The report argues that the crisis is entering a new phase, and media outlets are struggling to safeguard the values of independent, fair and ethical journalism. In the conclusion, the authors make a series of recommendations for journalists, such as trying to include more refugee and migrant voices in reports, providing context within the news, and learning from research on media and migration.
The ODI’s report ‘Understanding public attitudes towards refugees and migrants’ is authored by Helen Dempster and Karen Hargrave. It is not specifically focussed on media coverage but one section does discuss news platforms as a prominent factor in shaping public attitudes.
The report finds that French media tend to report on social and cultural issues surrounding migration, while the US media are more concerned with economic consequences. Brazilian, Chinese and Indian media mostly report on internal migration, and in South Africa the focus is primarily on xenophobia and racism. Swedish and German media are among the most positive in their coverage, while British and Australian are among the most negative. In fact, the report argues, the British press is more likely than its European counterparts to frame refugees as potential threats.
Like the LSE report, the ODI also notices the lack of refugee and migrant voices within news content. They argue this is connected to online news and increasing competition over audience numbers:
“Issues around polarised reporting and a lack of nuance in coverage should be situated within the rapidly changing context in which journalism is taking place.” (ODI report)
In conclusion, the report section argues that it is difficult to make a direct link between media coverage and public attitudes. The media do, however, set the agenda and shape the general public debate, which makes them an important part of understanding public attitudes towards the crisis.
The International News Safety Institute (INSI) carried out the research for the final report, published by the Reuters Institute for the Study of Journalism. Authored by Anthony Feinstein and Hannah Storm, the report examines the emotional toll experienced by journalists covering the refugee crisis. The study is based on a survey of 80 journalists from nine American and British media organisations and a series of interviews with journalists and managers.

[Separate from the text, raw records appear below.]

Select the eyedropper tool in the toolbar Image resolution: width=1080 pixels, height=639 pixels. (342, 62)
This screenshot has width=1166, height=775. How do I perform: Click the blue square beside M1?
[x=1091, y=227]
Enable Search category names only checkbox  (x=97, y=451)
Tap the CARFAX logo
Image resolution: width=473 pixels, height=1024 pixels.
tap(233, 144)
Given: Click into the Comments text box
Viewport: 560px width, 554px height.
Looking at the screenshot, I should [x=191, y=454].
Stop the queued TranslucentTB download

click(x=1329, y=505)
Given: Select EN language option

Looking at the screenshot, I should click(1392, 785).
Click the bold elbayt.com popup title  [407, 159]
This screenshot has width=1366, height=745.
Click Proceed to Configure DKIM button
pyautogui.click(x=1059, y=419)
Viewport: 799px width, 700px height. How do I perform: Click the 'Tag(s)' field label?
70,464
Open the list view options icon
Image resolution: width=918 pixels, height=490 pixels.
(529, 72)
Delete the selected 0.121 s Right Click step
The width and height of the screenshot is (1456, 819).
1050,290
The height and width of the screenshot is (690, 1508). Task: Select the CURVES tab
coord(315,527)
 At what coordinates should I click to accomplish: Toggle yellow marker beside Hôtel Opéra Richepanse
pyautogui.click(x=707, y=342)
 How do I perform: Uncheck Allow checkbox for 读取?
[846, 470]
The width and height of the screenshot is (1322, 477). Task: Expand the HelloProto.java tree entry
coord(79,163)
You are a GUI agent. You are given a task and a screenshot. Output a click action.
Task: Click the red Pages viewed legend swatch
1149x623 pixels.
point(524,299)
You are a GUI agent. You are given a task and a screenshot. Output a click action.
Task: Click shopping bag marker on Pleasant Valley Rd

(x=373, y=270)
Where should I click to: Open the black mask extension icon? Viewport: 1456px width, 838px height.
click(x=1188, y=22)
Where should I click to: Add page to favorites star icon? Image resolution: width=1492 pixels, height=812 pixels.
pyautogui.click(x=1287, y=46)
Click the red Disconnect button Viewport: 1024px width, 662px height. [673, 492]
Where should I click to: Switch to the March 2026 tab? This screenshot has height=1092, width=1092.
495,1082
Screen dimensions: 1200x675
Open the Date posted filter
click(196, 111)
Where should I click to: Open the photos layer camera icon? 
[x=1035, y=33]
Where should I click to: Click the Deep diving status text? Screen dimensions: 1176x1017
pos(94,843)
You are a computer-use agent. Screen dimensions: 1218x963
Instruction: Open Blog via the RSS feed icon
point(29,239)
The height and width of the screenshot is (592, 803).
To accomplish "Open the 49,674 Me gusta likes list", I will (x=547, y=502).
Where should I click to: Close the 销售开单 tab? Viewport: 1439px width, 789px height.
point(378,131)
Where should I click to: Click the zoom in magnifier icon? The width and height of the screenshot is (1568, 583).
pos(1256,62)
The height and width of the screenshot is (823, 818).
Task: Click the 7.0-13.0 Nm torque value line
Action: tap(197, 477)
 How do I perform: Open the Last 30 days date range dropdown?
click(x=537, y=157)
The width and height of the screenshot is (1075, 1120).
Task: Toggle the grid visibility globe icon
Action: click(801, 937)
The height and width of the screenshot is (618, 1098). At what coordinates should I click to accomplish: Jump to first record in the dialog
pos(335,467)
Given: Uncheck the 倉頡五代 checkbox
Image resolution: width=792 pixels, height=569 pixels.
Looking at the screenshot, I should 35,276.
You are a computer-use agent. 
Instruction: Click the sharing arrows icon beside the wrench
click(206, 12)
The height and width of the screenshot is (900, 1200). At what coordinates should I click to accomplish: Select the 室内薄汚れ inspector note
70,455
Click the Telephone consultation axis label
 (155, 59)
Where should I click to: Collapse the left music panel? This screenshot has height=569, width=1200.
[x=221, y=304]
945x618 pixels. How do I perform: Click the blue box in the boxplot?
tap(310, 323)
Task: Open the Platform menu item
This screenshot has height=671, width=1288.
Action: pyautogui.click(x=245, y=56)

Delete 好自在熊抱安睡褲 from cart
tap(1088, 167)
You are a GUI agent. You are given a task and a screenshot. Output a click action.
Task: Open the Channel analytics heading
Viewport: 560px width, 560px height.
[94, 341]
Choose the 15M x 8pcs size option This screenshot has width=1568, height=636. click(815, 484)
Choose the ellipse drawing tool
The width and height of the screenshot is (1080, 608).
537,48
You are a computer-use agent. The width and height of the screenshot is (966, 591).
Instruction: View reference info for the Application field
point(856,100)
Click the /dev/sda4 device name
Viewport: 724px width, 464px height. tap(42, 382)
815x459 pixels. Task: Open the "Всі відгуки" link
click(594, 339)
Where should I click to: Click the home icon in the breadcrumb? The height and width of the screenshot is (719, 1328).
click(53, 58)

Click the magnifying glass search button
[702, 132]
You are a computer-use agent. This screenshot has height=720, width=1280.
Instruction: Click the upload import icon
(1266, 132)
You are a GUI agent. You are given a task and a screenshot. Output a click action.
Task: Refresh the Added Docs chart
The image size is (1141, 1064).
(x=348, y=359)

Rather than PTSD or depression among journalists, the report finds that the most common issue was the experience of moral injury, a term often connected with military service. Moral injury is defined in the report as
“the injury done to a person’s conscience or moral compass by perpetrating, witnessing, or failing to prevent acts that transgress personal moral and ethical values or codes of conduct”.
The report acknowledges that the experiences of the journalists are not in any way comparable to the traumas of the refugees themselves, but being exposed to a humanitarian crisis first-hand can still have serious consequences. The journalists particularly at risk of moral injury included those with higher workloads, those working alone, those not receiving organisational support, those who had not previously covered conflicts, and those with children of their own.
One interviewee, the BBC journalist Jonathan Paterson, told the researchers:
“I think the children thing is particularly poignant for a lot of people because a lot are parents and they found that a little more difficult than they were expecting to, not because we don’t see that in war and earthquakes, [but because] it’s mainland Europe and you don’t expect to see thousands of people walking along a track, crossing a border, heading past all those things that are so familiar to us”.
In some instances, the experience of moral injury can lead to journalists abandoning the role as passive observers and try to help the refugees directly. This behaviour is described in the report as coming with a risk of further moral injury, and the authors recommend that journalists draw a line between their work and aid work, and for organisations to provide training in moral injury.
A short summary of the research from the INSI can be read here.
These three reports focus on different aspects of journalism about the refugee crisis, including its production, content and consequences. Taken together they highlight the challenges for reporters covering this pressing humanitarian topic.